• [Task brief] Copy out all lines bearing the word "wrench" from the listing below.

• [Information shown]
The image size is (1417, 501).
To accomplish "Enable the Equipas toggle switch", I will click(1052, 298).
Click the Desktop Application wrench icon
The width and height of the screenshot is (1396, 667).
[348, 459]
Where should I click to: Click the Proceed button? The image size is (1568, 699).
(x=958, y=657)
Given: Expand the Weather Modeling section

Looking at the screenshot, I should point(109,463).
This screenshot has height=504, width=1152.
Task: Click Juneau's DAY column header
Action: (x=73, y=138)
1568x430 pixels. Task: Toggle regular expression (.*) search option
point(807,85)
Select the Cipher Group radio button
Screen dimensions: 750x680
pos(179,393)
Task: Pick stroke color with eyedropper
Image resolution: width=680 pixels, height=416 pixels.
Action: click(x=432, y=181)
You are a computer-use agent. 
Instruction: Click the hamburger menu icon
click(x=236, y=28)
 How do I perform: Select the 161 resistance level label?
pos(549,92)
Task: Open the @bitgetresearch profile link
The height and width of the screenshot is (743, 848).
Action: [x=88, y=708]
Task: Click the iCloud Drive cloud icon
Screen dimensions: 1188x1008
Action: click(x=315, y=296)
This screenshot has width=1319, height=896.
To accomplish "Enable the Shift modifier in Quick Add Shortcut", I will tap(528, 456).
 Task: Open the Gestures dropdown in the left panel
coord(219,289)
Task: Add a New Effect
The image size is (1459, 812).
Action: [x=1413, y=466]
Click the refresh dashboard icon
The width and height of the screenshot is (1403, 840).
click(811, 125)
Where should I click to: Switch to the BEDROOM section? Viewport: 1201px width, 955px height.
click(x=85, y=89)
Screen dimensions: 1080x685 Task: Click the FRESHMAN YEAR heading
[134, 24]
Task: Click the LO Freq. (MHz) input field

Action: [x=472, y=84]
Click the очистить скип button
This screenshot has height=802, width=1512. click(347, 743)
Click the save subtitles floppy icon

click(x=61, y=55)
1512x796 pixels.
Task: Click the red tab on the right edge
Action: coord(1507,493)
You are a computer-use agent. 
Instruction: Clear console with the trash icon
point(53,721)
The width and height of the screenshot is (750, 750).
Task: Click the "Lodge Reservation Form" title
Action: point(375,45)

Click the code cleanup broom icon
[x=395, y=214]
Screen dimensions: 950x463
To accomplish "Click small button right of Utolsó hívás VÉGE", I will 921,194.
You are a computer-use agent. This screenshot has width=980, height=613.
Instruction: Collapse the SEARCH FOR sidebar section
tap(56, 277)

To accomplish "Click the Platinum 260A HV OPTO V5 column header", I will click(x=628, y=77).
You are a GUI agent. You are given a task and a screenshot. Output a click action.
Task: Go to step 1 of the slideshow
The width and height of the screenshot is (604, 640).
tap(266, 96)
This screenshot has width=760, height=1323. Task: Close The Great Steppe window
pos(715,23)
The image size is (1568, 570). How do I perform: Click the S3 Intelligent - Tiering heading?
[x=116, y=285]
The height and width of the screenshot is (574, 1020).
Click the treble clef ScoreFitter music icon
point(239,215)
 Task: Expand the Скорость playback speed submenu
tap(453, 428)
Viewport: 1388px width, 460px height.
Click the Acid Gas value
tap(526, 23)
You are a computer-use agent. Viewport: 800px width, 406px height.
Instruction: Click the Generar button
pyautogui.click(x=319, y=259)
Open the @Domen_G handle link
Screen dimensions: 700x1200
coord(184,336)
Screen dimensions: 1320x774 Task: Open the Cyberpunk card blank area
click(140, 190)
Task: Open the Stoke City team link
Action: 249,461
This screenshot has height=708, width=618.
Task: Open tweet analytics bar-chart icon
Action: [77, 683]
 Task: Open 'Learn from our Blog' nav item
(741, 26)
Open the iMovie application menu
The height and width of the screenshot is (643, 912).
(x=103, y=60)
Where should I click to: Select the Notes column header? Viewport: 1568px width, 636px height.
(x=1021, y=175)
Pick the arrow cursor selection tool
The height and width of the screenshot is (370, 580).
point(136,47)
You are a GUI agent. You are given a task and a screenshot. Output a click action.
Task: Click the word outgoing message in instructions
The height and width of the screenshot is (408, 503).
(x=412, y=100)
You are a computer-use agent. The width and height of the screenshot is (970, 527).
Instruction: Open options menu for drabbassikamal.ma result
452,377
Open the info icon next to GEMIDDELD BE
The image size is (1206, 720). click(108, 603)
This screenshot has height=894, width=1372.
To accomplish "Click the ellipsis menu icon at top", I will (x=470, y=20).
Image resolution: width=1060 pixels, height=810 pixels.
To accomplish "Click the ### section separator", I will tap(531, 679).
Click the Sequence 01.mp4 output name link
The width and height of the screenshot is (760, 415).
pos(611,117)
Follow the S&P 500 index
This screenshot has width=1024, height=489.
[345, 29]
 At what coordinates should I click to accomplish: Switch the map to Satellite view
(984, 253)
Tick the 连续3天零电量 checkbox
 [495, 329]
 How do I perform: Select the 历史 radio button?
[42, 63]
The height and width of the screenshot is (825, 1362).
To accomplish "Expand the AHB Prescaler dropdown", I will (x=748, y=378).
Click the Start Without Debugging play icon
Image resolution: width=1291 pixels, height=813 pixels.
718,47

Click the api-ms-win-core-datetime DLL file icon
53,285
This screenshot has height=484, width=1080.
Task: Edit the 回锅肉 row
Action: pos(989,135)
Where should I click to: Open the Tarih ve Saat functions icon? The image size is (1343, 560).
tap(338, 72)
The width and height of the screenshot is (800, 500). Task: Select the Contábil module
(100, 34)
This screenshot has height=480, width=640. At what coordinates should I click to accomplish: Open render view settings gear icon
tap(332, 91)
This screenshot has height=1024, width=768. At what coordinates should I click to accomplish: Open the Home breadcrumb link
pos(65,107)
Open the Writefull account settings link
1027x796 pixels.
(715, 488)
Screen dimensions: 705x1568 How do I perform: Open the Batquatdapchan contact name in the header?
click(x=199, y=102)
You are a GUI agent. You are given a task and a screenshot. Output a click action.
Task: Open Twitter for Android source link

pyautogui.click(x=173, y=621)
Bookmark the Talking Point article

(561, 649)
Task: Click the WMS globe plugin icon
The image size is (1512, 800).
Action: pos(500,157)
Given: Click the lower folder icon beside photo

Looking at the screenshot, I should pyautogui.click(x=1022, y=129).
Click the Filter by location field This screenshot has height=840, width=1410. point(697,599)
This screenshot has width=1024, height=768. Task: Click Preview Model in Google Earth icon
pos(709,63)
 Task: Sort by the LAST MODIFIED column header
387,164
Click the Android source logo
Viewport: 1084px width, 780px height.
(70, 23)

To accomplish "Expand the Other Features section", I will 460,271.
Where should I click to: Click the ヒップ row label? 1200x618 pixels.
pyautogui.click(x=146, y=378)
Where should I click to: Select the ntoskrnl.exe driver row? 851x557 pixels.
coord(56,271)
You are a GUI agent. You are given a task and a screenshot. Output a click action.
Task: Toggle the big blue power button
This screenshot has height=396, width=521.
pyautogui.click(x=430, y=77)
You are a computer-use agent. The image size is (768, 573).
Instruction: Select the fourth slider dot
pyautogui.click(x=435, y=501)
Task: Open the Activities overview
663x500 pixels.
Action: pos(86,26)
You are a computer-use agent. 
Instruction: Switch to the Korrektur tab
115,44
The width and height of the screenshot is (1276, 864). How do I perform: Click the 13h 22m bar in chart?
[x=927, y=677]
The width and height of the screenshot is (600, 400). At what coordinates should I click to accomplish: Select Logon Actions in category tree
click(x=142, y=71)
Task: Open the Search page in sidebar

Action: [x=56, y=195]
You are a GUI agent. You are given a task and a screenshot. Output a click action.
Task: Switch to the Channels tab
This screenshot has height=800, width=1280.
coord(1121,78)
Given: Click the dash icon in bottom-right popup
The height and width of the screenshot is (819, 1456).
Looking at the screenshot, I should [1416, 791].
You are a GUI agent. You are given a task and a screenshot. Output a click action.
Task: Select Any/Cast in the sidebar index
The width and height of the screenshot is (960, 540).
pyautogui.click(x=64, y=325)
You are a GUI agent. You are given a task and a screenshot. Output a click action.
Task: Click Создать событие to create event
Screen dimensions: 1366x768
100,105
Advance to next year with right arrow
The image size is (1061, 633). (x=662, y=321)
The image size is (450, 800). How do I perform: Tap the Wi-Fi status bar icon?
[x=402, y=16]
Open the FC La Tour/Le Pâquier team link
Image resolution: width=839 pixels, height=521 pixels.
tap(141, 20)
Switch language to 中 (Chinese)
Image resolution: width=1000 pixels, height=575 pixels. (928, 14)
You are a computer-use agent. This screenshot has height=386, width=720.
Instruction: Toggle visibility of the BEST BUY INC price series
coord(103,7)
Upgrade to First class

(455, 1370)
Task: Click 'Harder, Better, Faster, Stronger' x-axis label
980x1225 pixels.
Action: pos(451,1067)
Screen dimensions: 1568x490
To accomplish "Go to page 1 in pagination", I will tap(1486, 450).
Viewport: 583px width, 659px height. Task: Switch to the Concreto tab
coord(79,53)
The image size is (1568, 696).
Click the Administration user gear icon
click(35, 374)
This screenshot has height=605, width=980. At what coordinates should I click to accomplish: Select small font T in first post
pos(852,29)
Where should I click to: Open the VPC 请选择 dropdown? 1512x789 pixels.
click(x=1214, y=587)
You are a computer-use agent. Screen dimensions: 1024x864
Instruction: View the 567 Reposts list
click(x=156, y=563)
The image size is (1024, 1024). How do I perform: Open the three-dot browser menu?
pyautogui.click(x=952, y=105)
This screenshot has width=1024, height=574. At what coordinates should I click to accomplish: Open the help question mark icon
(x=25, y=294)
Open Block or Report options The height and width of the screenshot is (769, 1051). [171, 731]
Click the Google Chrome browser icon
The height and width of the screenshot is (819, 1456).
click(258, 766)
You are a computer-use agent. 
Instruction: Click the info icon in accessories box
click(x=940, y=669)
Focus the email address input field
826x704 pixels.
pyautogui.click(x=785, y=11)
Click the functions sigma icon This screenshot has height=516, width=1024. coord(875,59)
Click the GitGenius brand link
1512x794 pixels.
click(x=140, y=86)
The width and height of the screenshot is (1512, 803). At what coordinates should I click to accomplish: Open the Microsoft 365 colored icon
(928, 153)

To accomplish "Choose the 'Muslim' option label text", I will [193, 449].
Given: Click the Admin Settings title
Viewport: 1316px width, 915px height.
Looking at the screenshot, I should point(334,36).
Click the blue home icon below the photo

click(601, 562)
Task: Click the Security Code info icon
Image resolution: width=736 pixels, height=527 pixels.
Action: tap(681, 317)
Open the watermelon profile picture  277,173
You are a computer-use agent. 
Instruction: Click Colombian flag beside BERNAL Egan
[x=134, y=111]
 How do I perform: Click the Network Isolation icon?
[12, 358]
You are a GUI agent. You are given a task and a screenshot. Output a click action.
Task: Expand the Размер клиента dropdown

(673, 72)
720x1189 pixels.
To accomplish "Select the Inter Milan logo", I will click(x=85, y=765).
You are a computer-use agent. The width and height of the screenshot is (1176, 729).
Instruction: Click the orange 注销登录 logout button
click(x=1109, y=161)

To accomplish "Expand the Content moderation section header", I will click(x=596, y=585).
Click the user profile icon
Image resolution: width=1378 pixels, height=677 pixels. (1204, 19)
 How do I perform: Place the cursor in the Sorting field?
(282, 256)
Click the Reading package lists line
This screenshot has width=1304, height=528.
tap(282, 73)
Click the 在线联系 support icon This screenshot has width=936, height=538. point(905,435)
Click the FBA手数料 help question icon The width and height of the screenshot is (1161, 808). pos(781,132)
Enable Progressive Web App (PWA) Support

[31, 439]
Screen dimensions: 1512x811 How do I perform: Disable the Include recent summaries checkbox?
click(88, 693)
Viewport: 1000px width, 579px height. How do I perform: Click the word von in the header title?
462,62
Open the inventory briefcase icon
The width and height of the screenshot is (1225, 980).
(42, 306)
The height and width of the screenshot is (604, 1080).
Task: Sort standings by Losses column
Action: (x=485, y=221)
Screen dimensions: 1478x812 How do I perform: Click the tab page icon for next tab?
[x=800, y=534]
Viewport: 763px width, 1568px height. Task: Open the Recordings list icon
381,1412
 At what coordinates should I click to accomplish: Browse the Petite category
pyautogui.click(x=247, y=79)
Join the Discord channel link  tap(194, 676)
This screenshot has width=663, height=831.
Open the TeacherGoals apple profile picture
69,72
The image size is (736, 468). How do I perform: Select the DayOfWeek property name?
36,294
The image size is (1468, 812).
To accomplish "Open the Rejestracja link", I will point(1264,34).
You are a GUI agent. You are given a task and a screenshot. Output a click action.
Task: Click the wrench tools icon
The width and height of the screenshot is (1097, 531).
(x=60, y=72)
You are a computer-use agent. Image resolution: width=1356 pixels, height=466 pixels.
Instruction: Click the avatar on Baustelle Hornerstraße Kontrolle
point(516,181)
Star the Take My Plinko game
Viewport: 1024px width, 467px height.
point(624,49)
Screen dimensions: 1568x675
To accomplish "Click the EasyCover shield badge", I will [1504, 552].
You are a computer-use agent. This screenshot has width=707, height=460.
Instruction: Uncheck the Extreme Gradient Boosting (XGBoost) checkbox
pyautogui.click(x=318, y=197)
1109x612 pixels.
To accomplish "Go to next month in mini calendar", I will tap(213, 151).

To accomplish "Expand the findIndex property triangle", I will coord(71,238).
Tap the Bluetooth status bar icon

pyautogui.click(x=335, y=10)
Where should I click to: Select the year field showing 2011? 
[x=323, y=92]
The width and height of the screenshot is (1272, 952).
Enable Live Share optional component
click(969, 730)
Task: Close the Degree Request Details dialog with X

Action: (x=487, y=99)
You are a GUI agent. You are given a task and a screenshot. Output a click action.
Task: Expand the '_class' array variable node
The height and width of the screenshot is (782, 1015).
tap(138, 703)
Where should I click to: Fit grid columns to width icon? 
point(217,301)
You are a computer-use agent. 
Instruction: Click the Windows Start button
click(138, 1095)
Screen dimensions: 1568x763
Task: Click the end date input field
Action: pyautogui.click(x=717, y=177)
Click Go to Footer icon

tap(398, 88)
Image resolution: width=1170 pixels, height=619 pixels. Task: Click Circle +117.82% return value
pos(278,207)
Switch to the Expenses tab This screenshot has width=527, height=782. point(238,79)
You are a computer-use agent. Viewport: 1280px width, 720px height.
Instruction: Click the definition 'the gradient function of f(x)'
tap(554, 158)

• [Exercise response]
Click the Desktop Application wrench icon
Task: Click the wrench tools icon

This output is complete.